We didn’t get that far.

The image of the hypothalamus stopped us. She was very taken with it, and we began discussing the anatomy and functions depicted in the image. Neither of us could remember what ADH stood for until I scanned down the image, and there it was, defined for those who look: antidiuretic hormone. It goes to the kidneys. I read out the hormone listed next to ADH: oxytocin. It’s for births, right? I asked. Yes. But more than that.

It’s the hugging hormone.

Oh?

Apparently, the new research is showing that humans — child, teen, and adult alike — need eight hugs per day minimum. Uh… Even married couples don’t hug that often day after day. Maybe when newlywed… Kids, on the other hand, do hug that often and more. To make matters harder for us big-personal-space adults, the hug has to be a real hug, arms fully around each other, not an air-kiss hug or a one-arm hug. A real one.

Whoa, that’s pressure. And in a way as depressing as hearing how one needs good sleep for so many hours, when one’s brain injury screws up sleep every single night. And no one can do a thing about it. However, therapists could help in the hug department, except that, especially in the US, touch — and thus hugging — has become synonymous with sex and so taboo.

Therapists can use all the senses except touch in their work with clients. Eyes to observe and create a connection with. Ears to listen and hear nuances in tone of voice. Nose to smell state of cleanliness. Well, okay, not taste. We don’t lick each other like dogs do. We can only talk about how our taste changes. But touch is one powerful sense therapists, psychiatrists, and psychologists can but don’t use to calm clients, convey support, enhance bonding so that therapy can be more effective, and promote the production of oxytocin in each other.
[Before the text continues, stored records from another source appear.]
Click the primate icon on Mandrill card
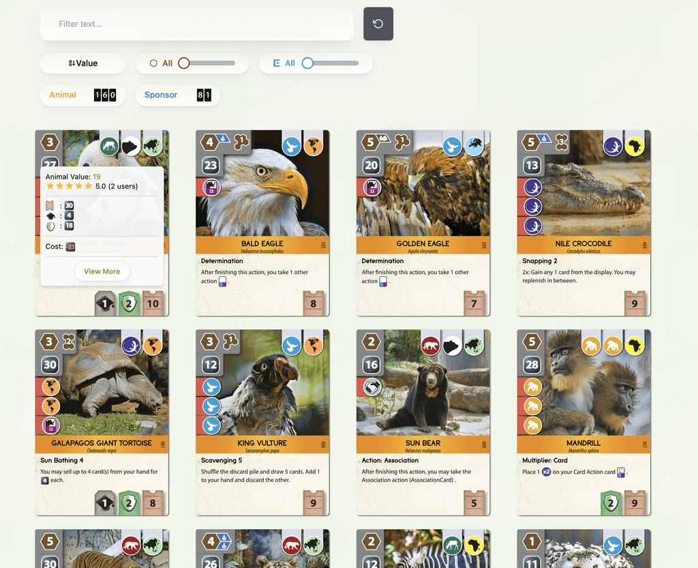tap(592, 345)
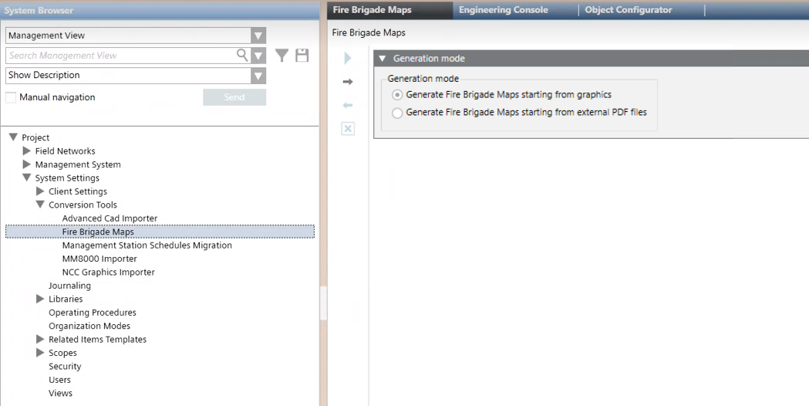Click the floppy disk save icon
809x406 pixels.
click(x=302, y=56)
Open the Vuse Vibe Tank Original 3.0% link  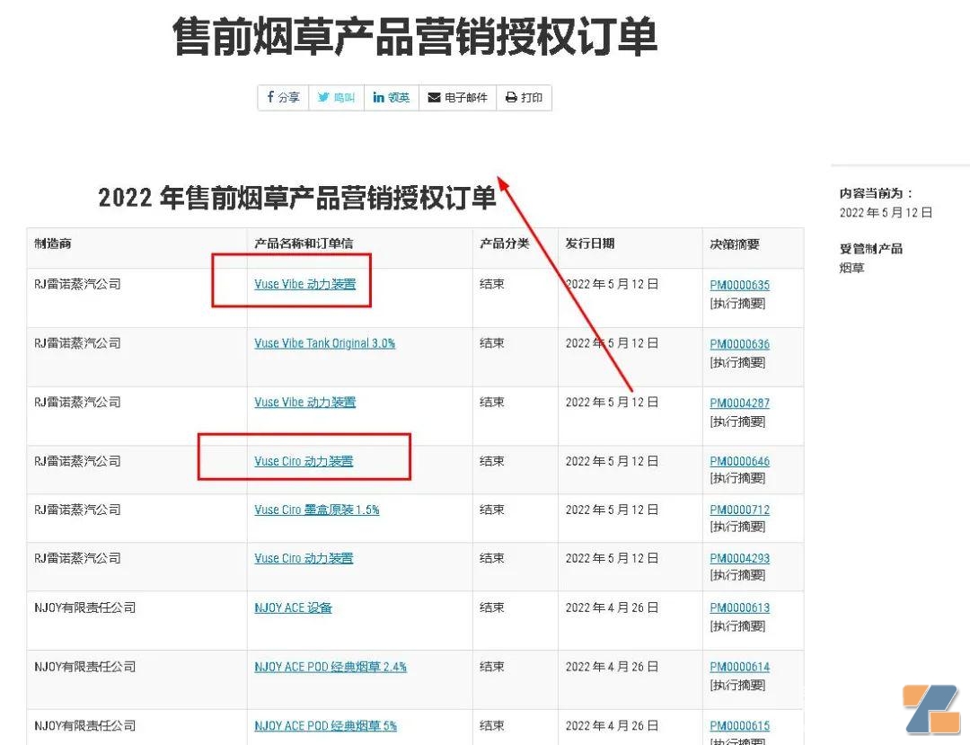click(x=324, y=343)
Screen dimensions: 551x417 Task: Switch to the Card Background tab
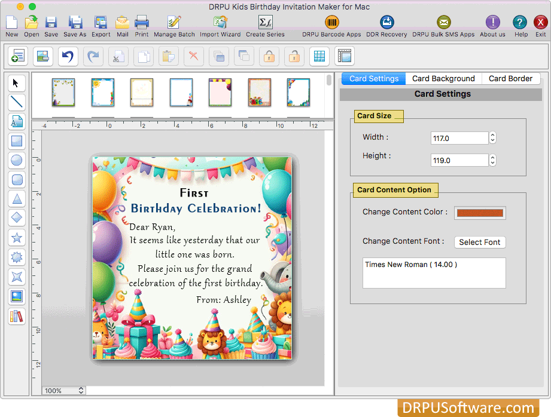[443, 78]
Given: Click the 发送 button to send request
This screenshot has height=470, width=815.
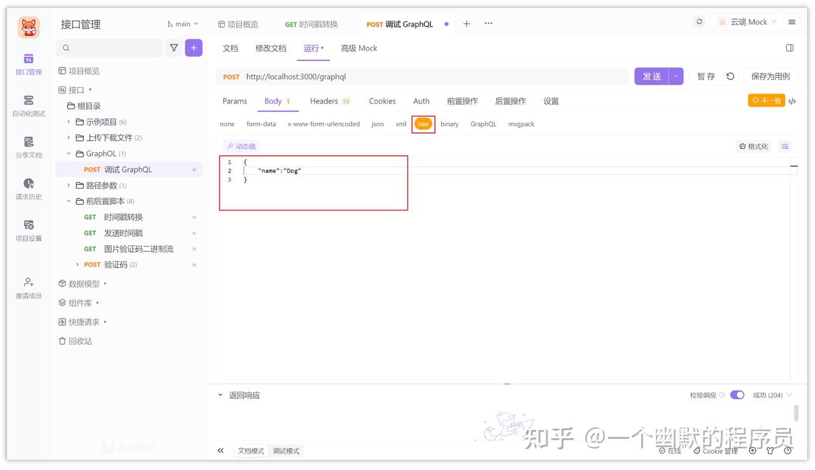Looking at the screenshot, I should click(x=651, y=76).
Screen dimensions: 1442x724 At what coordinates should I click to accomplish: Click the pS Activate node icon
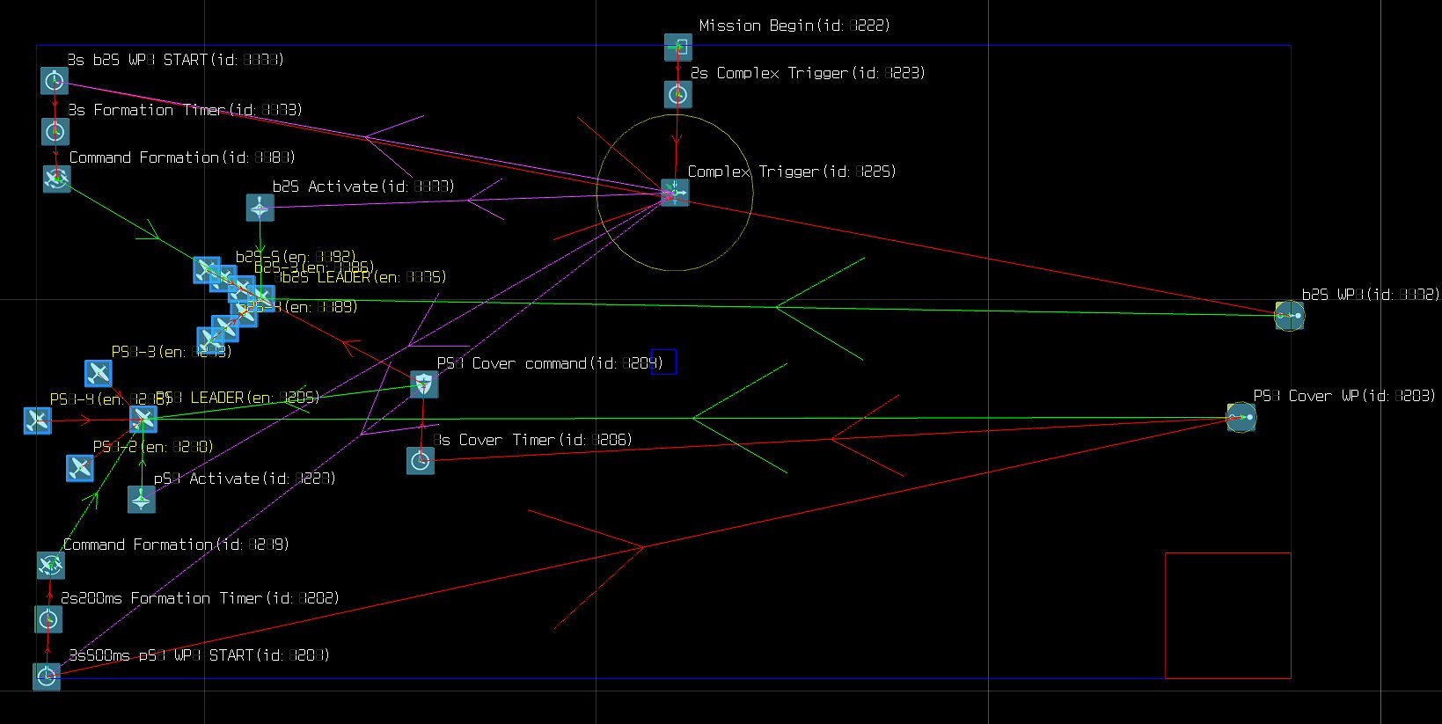click(142, 500)
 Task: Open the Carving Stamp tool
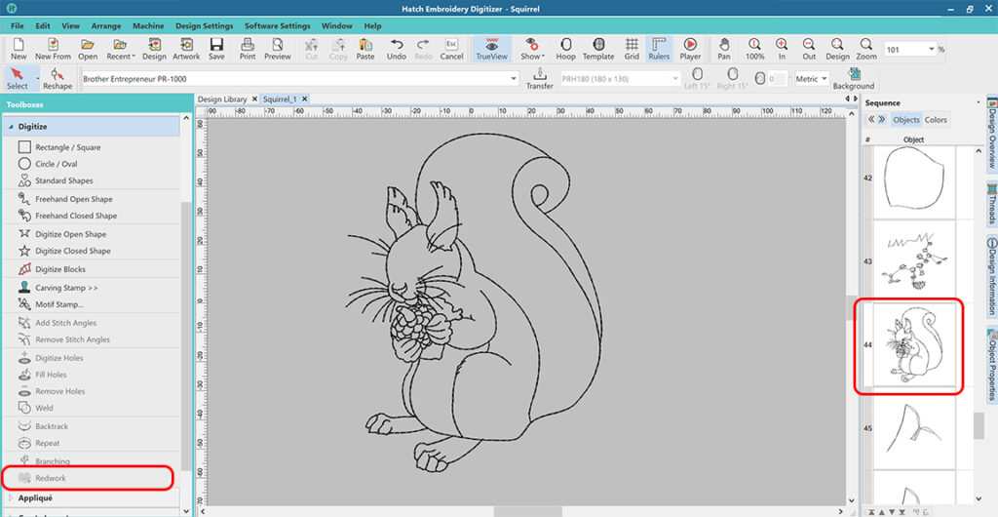click(66, 288)
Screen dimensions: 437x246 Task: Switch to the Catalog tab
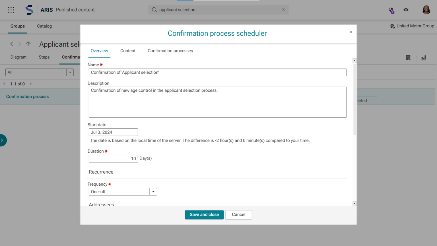(x=44, y=26)
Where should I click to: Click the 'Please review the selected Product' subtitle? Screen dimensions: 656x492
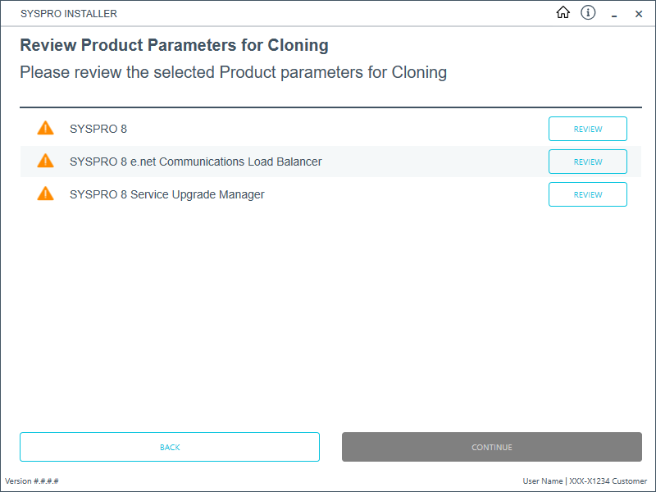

No touching! is the recommendation from professionals and teachers to counsellors. I suspect many break it in their practice once they get to know their adult clients and discuss it with them first. I had that happen once. Can I hug you? he asked. I was unsure. I was in mega-pain, and I had never been a touchy-feely person to put it mildly. Plus he was a man, and isn’t the societal mantra that when men and women hug, it’s all about eroticism? Yet life was pretty much awful and getting awfuller. I did need a hug, and he’d seen that.

I said yes.

It was a real hug, full arms around. It was the most sexless hug ever. And it calmed me and allowed me to leave feeling slightly more able to face the rest of the day.